La Rioja

La médico gallega embarazada a los 62 años da a luz a su tercer hijo

  • La mujer, que pasó la menopausia hace diez años, fue sometida a una fecundación 'in vitro' con un embrión de donantes desconocidos

Lina Álvarez, la médico gallega que se quedó embarazada a los 62 años, dio este lunes a luz a una niña. Como estaba previsto, esta facultativa, que ejerce su profesión en el consultorio de la localidad lucense de Palas del Rey, se sometió a una cesarea que estaba programada por los especialistas del hospital Lucus Augusti de Lugo, debido a que su embarazo estaba considerado de alto riesgo. La niña, que se llamará como la madre, nació en perfecto estado de salud y pesó 2,375 kilos. Fuentes próximas a Lina Álvarez aseguraron que estaba «feliz» con su hija, rodeada de su familia y sus amigos. Madre e hija esperan recuperarse pronto para dejar, en los próximos días el hospital y regresar a casa.

La doctora Álvarez fue madre por primera vez a los 34 años. Su hijo, Exiquio, nació con una parálisis cerebral, enfermedad que lo mantiene postrado en un sillón, medio paralizado y sin habla. Según esta mujer, todo fue a consecuencia de una amniocentesis cuando estaba embarazada.

Lina Álvarez llevó el caso a los tribunales para pedir una indemnización a los médicos, pero la justicia no le dio la razón. Los litigios le costaron también su matrimonio con el padre de Exiquio, relata.

Sin embargo, con 52 años, nueve meses después de su última menstruación, quiso dar un hermanito a su primogénito. Los ginecólogos que la atendían en Galicia se negaron a esa posibilidad, por lo que se desplazó a Madrid, donde fue sometida a una fecundación 'in vitro' con un embrión de donantes desconocidos. Solo tenía un 6% de posibilidades de que el embarazo saliera adelante, pero fructificó y nueve meses después nació Samuel, que ahora tiene 10 años.

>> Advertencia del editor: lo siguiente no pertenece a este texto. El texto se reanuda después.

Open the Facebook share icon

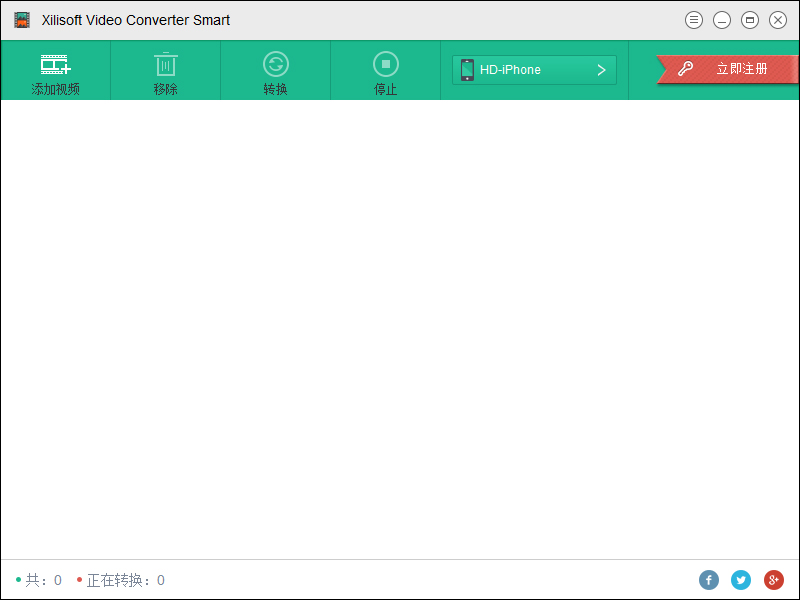click(x=709, y=580)
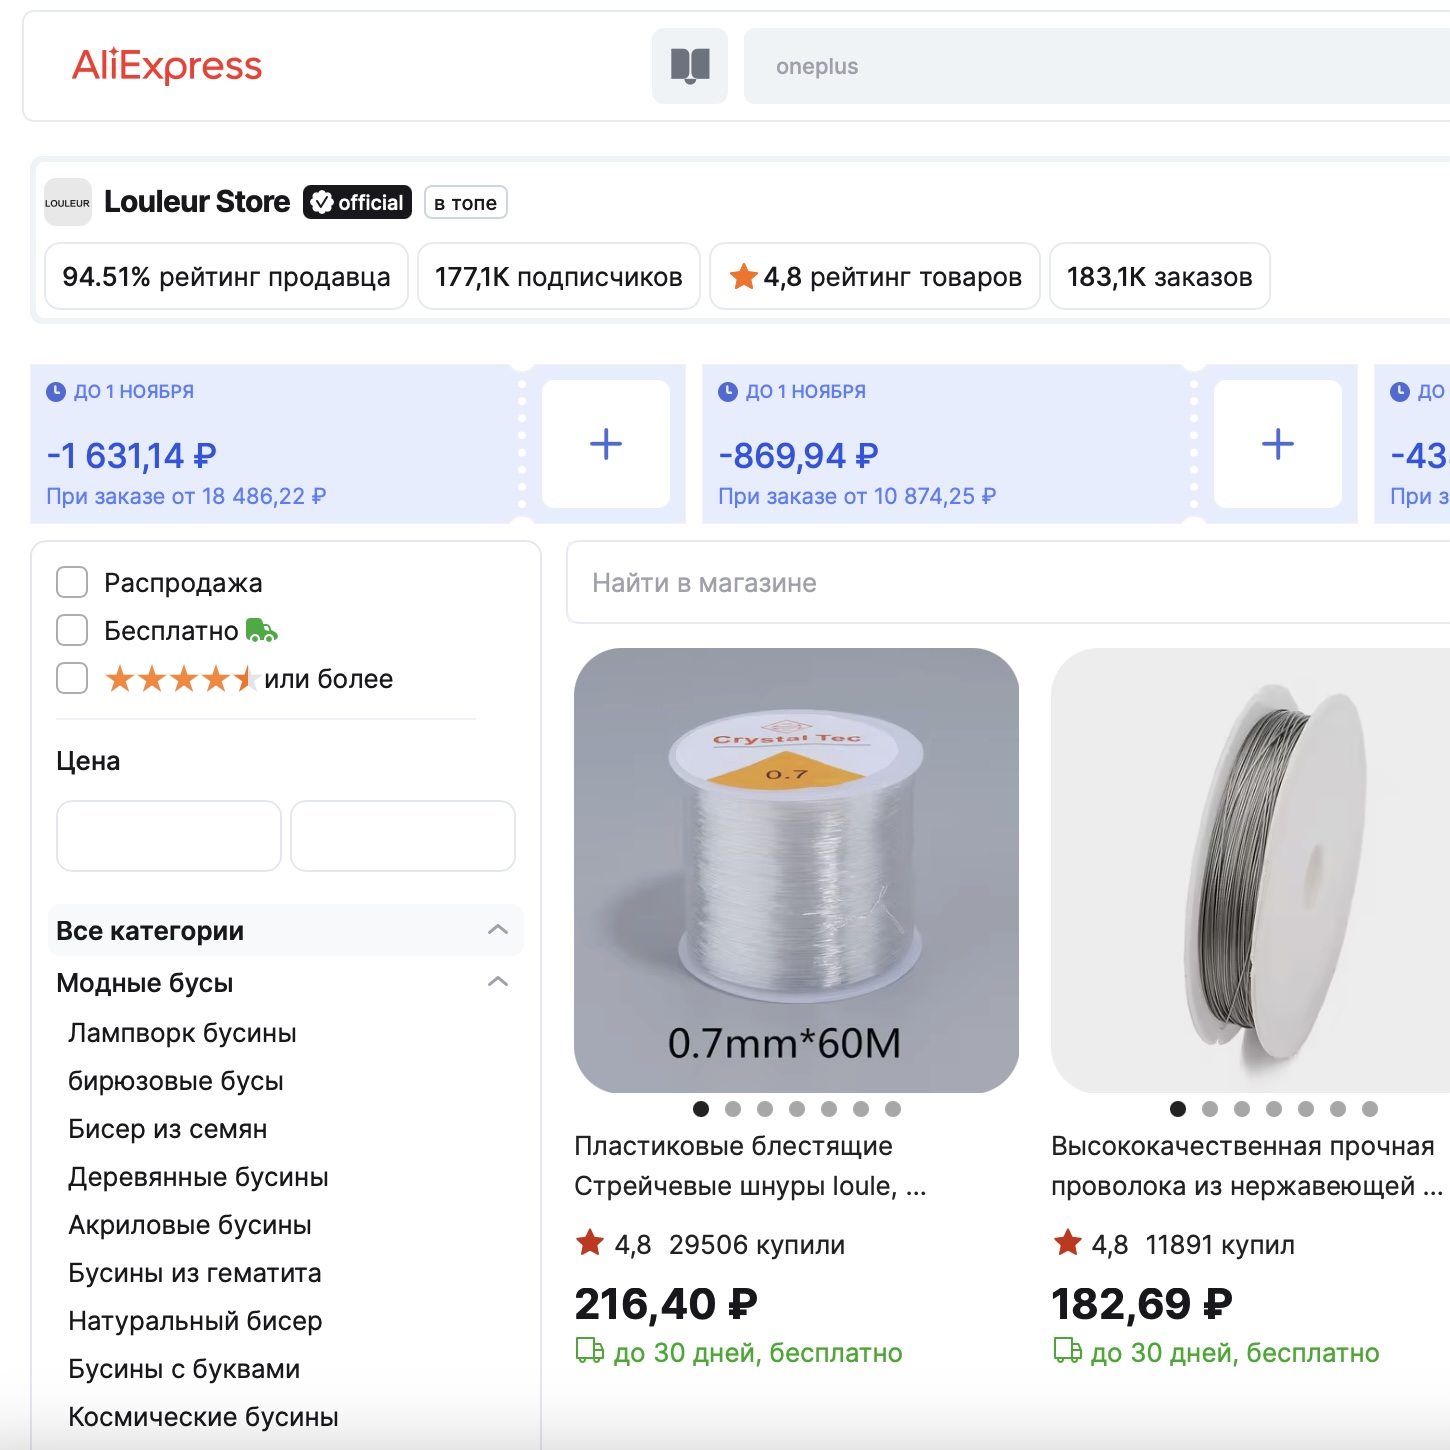This screenshot has width=1450, height=1450.
Task: Collapse the Все категории section
Action: pyautogui.click(x=497, y=930)
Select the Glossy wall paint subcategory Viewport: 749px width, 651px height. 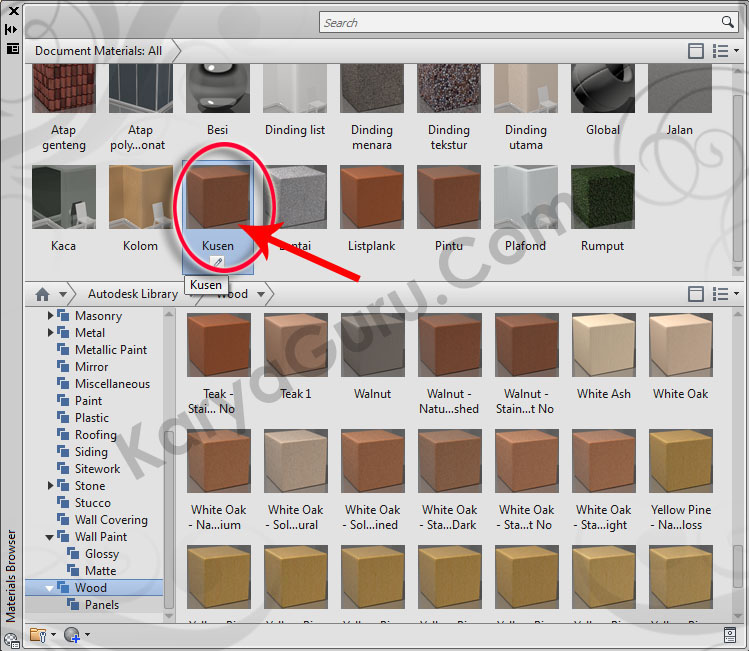[102, 554]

Hace unos meses, esta mujer se volvió a sentir capacitada para ser madre por tercera vez y decidió repetir la experiencia de la fecundación asistida. Era consciente de las críticas que recibiría por repetir la maternidad 10 años después de pasar la menopausia, pero recordaba que también la criticaron cuando tuvo a su segundo hijo.

Su caso ha hecho correr ríos de tinta sobre la conveniencia y los motivos éticos para ser madre a una edad avanzada. Parte por los riesgos que podría tener el embarazo tanto para el hijo como para la madre, y parte por las limitaciones que tendrá por la diferencia de edad entre ambos.